How long does it take to hire for niche engineering roles?
Engineering roles take 58 to 62 days to fill on average, according to recruiting industry benchmarks. Roles requiring niche language expertise typically take longer because fewer candidates exist and most are passive. Building a pipeline before you have an open requisition is the most effective way to shorten this timeline.
Where do I find engineers who specialize in Elixir or other small-community languages?
For languages with small communities like Elixir (used by roughly 1 in 50 developers per the Stack Overflow Developer Survey), focus on community-specific sources: conference speaker lists, hex.pm package authors, Elixir Forum active posters, and GitHub contributors to Phoenix or LiveView. These communities are tight-knit, so referrals from one member often lead to others.
What tools help recruiters find engineers from open source contributions?
Tools like riem.ai analyze GitHub event data across 30 million+ events to match engineers based on actual code contributions, language usage, and project involvement. GitHub's own advanced search, filtered by language and recent activity, is a free starting point. The key is moving beyond resume keywords to contribution-based signals that show what someone actually builds.

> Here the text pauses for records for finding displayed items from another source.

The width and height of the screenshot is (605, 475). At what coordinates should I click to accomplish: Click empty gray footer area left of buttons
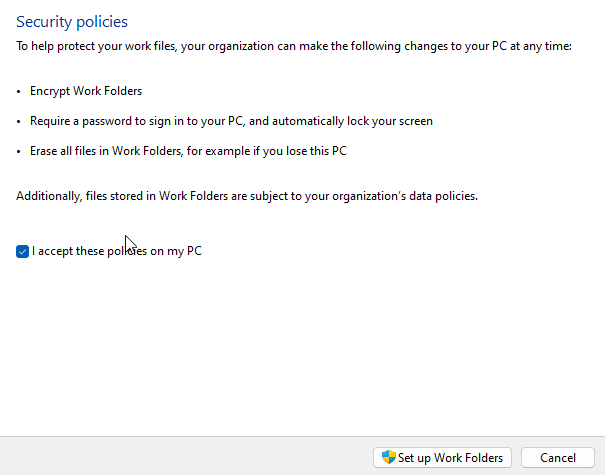(180, 456)
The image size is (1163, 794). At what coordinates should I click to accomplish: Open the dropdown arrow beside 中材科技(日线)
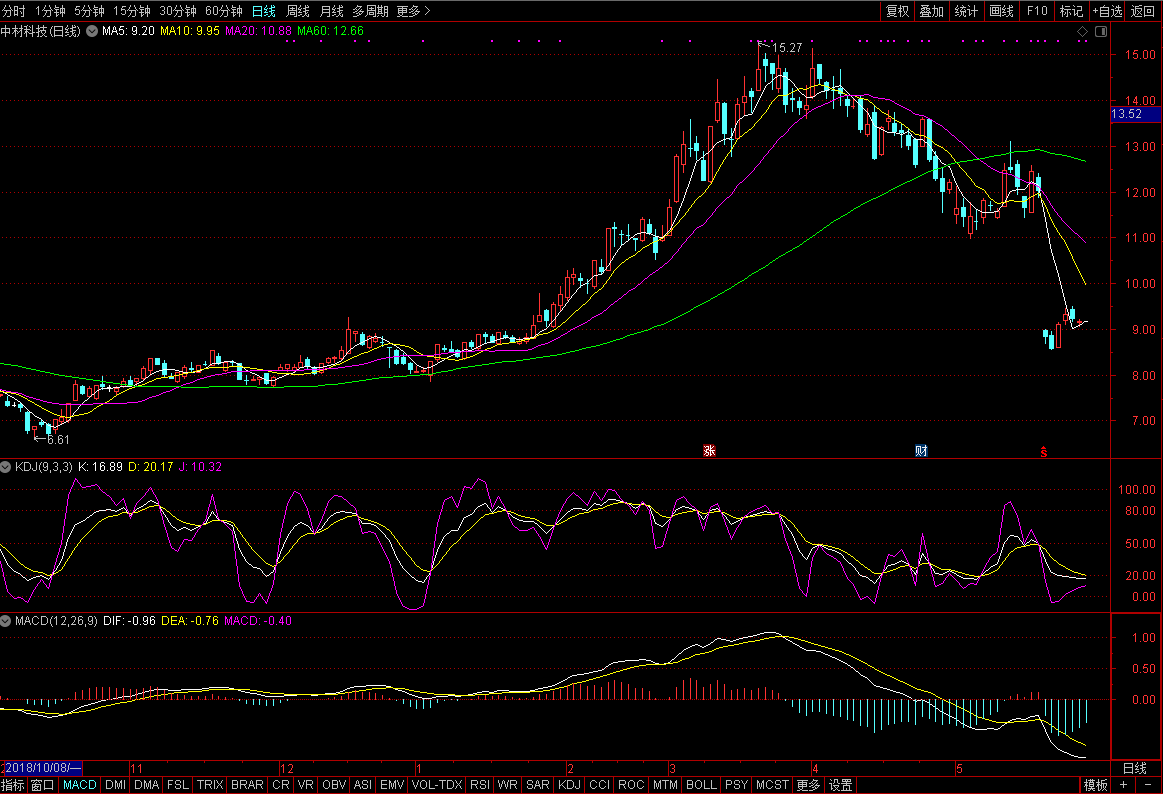point(92,32)
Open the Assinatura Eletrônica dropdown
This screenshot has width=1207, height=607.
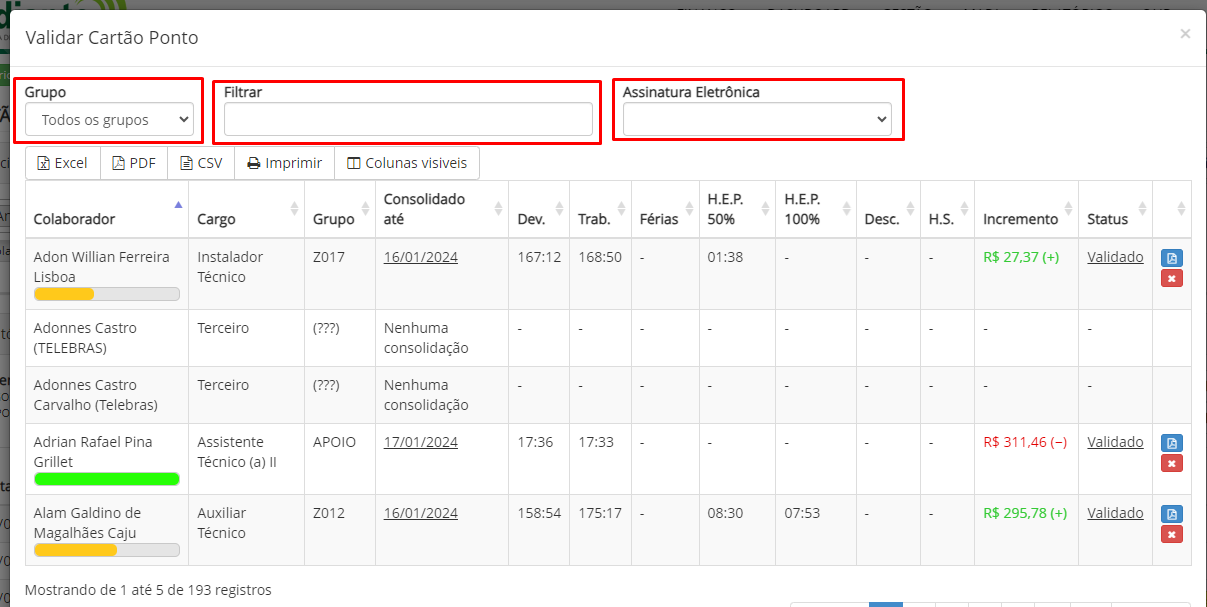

Should I require niche language experience or hire engineers who can learn?
It depends on the role's ramp-up tolerance. For senior infrastructure or systems roles, prior production experience in the target language matters because the ecosystems have steep learning curves. For application-layer work, strong engineers with adjacent experience (e.g., a C++ developer moving to Rust, or a Ruby developer moving to Elixir) often ramp faster than expected. Check their GitHub for side projects in the target language as evidence of self-directed learning.